WHAT TO PRODUCE:
The line containing "Canales de atención comités (480, 2478)" marks the end: restate word for word every line from the first line of the entries below through that one.

Collected data entries
+-------+
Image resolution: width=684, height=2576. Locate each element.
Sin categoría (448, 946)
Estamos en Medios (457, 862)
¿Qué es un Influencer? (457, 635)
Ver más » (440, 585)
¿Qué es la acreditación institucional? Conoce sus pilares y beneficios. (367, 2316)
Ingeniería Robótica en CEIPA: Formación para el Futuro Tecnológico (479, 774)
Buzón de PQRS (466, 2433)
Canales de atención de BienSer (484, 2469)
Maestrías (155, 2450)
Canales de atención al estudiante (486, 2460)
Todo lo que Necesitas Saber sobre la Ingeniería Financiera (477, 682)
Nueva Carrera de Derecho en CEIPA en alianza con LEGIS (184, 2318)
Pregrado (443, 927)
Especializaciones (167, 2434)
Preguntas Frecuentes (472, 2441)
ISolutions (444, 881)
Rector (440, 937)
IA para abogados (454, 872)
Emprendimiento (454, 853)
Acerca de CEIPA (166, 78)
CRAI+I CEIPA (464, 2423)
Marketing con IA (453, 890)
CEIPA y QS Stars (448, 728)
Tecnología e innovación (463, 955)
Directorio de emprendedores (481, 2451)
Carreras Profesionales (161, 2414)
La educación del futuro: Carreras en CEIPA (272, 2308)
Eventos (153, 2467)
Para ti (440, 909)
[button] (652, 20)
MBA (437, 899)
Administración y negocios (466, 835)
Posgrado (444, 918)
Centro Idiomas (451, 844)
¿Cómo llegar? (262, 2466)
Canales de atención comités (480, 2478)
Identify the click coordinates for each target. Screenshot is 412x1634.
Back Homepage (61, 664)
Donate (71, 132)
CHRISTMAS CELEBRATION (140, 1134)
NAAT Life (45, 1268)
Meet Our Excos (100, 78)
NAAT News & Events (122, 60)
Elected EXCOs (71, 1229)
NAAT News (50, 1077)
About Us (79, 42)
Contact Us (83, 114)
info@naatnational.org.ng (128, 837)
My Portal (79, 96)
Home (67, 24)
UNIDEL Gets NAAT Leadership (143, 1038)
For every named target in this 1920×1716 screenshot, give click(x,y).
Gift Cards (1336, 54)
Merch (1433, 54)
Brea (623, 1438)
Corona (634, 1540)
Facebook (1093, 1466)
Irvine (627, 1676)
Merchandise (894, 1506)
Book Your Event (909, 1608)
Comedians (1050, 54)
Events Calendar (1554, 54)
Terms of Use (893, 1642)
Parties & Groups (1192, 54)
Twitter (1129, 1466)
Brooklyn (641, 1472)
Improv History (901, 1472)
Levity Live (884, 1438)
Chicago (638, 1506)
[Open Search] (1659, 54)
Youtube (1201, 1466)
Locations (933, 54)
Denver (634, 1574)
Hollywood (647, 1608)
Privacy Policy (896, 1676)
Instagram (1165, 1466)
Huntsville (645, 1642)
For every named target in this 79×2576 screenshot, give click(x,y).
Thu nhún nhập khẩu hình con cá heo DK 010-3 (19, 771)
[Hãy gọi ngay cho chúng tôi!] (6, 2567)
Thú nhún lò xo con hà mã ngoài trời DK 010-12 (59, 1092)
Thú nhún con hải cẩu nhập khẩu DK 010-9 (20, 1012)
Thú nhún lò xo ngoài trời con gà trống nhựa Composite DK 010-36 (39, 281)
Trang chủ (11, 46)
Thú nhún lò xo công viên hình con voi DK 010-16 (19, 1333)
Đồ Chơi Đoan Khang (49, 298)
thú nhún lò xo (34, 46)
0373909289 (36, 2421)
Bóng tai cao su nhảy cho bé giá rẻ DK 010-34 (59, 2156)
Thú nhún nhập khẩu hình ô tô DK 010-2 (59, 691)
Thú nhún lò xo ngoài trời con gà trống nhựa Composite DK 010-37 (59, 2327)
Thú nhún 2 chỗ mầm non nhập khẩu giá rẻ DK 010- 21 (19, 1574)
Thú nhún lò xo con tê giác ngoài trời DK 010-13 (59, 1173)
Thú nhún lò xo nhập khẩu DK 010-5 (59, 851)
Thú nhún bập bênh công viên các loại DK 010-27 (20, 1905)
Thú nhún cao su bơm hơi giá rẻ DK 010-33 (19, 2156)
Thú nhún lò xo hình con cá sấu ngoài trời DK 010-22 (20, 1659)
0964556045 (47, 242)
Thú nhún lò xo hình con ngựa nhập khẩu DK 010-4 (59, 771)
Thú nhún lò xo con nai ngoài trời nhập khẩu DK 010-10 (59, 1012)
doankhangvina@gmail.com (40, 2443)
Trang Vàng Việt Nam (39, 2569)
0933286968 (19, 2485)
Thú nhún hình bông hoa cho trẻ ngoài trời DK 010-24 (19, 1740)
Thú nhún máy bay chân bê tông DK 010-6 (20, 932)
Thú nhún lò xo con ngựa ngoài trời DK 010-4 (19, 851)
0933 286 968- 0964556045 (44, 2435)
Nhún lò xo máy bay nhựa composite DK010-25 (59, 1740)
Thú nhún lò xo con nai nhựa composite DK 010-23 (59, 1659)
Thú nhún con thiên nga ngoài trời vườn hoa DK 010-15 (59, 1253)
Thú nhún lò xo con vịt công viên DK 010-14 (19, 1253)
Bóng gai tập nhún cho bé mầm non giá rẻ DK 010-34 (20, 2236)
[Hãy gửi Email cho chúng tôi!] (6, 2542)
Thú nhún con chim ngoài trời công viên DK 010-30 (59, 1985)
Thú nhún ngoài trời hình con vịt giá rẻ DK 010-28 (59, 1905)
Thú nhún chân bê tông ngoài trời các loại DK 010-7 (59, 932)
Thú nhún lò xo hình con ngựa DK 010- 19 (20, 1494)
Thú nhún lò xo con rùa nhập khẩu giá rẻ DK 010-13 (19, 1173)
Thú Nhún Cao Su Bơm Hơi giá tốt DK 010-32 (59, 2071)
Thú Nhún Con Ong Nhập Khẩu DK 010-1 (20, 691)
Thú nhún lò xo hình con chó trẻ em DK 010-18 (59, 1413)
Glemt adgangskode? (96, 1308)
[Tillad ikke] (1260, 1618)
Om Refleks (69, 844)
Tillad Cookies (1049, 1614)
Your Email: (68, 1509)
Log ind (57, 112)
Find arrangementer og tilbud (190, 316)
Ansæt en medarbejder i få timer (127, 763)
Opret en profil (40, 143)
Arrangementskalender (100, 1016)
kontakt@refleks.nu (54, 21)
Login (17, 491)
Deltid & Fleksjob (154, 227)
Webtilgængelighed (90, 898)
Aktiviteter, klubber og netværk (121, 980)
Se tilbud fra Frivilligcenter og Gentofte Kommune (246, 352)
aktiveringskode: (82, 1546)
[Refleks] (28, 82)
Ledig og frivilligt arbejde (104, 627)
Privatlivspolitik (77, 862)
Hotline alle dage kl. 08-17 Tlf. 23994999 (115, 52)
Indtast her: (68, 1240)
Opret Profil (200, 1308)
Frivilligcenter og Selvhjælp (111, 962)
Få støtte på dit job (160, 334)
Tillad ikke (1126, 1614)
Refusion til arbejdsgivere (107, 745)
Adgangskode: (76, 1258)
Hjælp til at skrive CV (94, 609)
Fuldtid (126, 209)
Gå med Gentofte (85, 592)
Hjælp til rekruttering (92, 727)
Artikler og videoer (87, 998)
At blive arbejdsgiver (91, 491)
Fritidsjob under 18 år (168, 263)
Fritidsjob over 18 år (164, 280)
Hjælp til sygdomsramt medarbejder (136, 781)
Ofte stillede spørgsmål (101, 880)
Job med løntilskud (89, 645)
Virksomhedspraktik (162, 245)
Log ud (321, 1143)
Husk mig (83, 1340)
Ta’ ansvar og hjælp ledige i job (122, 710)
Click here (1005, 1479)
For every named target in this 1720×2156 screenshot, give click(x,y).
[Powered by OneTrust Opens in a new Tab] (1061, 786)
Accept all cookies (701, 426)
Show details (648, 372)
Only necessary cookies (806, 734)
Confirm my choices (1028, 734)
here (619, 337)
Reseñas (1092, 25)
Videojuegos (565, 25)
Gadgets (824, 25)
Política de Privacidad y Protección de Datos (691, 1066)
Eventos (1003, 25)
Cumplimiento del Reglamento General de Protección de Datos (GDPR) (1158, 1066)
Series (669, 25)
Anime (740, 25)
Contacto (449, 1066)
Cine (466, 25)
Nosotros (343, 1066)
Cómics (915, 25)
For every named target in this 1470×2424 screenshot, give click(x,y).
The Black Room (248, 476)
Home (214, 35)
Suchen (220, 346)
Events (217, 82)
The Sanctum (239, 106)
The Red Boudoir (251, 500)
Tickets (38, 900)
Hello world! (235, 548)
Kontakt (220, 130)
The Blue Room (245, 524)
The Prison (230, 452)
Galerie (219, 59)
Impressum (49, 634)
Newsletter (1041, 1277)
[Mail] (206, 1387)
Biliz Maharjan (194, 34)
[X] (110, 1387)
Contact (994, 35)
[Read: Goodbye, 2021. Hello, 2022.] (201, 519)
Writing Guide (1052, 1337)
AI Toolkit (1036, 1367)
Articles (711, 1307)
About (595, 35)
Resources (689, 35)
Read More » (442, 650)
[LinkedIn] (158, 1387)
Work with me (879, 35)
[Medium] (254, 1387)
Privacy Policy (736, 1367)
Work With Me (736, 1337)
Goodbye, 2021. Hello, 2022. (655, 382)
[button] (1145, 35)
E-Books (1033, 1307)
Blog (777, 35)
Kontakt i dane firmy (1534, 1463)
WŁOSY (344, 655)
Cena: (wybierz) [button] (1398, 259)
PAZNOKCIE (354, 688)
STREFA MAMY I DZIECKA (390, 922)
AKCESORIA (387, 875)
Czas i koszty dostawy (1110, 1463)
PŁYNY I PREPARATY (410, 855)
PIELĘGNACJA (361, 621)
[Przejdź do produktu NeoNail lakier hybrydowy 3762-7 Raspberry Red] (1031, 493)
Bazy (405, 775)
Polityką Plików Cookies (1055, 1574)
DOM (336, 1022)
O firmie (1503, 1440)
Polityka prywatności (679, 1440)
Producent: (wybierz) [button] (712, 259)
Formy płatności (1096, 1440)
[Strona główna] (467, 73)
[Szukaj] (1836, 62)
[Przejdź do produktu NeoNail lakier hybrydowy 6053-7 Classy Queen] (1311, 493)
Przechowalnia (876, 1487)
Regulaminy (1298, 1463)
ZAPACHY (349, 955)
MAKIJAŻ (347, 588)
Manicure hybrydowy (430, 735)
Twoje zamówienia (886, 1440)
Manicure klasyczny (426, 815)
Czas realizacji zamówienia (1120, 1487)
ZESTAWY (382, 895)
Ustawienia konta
+-------+
EXPECTED OUTPUT:
Image resolution: width=684, height=2576. Locate each element.
Sin categoría (448, 946)
Estamos en Medios (457, 862)
¿Qué es un Influencer? (457, 635)
Ver más » (440, 585)
¿Qué es la acreditación institucional? Conoce sus pilares y beneficios. (367, 2316)
Ingeniería Robótica en CEIPA: Formación para el Futuro Tecnológico (479, 774)
Buzón de PQRS (466, 2433)
Canales de atención de BienSer (484, 2469)
Maestrías (155, 2450)
Canales de atención al estudiante (486, 2460)
Todo lo que Necesitas Saber sobre la Ingeniería Financiera (477, 682)
Nueva Carrera de Derecho en CEIPA en alianza con LEGIS (184, 2318)
Pregrado (443, 927)
Especializaciones (167, 2434)
Preguntas Frecuentes (472, 2441)
ISolutions (444, 881)
Rector (440, 937)
IA para abogados (454, 872)
Emprendimiento (454, 853)
Acerca de CEIPA (166, 78)
CRAI+I CEIPA (464, 2423)
Marketing con IA (453, 890)
CEIPA y QS Stars (448, 728)
Tecnología e innovación (463, 955)
Directorio de emprendedores (481, 2451)
Carreras Profesionales (161, 2414)
La educación del futuro: Carreras en CEIPA (272, 2308)
Eventos (153, 2467)
Para ti (440, 909)
[button] (652, 20)
MBA (437, 899)
Administración y negocios (466, 835)
Posgrado (444, 918)
Centro Idiomas (451, 844)
¿Cómo llegar? (262, 2466)
Canales de atención comités (480, 2478)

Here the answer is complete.